Start of AVAILABLE DATA

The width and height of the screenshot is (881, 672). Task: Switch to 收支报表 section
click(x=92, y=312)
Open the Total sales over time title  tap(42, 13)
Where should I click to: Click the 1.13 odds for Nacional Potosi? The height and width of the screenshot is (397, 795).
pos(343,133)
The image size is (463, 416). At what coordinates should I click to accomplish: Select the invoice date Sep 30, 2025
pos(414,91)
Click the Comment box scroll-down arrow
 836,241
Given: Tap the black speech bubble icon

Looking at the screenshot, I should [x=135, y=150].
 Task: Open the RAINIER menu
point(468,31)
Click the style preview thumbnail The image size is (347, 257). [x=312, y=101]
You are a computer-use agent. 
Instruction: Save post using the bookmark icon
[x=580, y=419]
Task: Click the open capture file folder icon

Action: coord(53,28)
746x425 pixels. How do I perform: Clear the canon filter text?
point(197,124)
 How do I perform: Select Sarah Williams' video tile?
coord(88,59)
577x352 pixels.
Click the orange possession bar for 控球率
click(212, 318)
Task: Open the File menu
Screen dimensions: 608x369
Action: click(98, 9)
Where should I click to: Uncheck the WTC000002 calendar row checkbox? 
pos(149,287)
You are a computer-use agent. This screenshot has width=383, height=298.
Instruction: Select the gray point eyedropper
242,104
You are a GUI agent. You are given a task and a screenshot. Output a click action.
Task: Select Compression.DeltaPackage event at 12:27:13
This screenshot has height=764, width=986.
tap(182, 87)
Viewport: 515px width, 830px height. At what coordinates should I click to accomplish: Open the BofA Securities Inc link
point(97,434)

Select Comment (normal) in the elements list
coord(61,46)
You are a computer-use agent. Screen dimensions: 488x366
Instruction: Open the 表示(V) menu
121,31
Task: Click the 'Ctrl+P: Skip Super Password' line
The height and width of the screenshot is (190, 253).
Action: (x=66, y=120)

End of AVAILABLE DATA

• [REQUIREMENT]
Write the entries again, exactly as they stand.

• [TASK SOLUTION]
The width and height of the screenshot is (881, 672). Task: Switch to 收支报表 section
click(x=92, y=312)
Open the Total sales over time title  tap(42, 13)
Where should I click to: Click the 1.13 odds for Nacional Potosi? The height and width of the screenshot is (397, 795).
pos(343,133)
The image size is (463, 416). At what coordinates should I click to accomplish: Select the invoice date Sep 30, 2025
pos(414,91)
Click the Comment box scroll-down arrow
 836,241
Given: Tap the black speech bubble icon

Looking at the screenshot, I should [x=135, y=150].
 Task: Open the RAINIER menu
point(468,31)
Click the style preview thumbnail The image size is (347, 257). [x=312, y=101]
You are a computer-use agent. 
Instruction: Save post using the bookmark icon
[x=580, y=419]
Task: Click the open capture file folder icon

Action: coord(53,28)
746x425 pixels. How do I perform: Clear the canon filter text?
point(197,124)
 How do I perform: Select Sarah Williams' video tile?
coord(88,59)
577x352 pixels.
Click the orange possession bar for 控球率
click(212, 318)
Task: Open the File menu
Screen dimensions: 608x369
Action: click(98, 9)
Where should I click to: Uncheck the WTC000002 calendar row checkbox? 
pos(149,287)
You are a computer-use agent. This screenshot has width=383, height=298.
Instruction: Select the gray point eyedropper
242,104
You are a GUI agent. You are given a task and a screenshot. Output a click action.
Task: Select Compression.DeltaPackage event at 12:27:13
This screenshot has height=764, width=986.
tap(182, 87)
Viewport: 515px width, 830px height. At what coordinates should I click to accomplish: Open the BofA Securities Inc link
point(97,434)

Select Comment (normal) in the elements list
coord(61,46)
You are a computer-use agent. Screen dimensions: 488x366
Instruction: Open the 表示(V) menu
121,31
Task: Click the 'Ctrl+P: Skip Super Password' line
The height and width of the screenshot is (190, 253).
Action: (x=66, y=120)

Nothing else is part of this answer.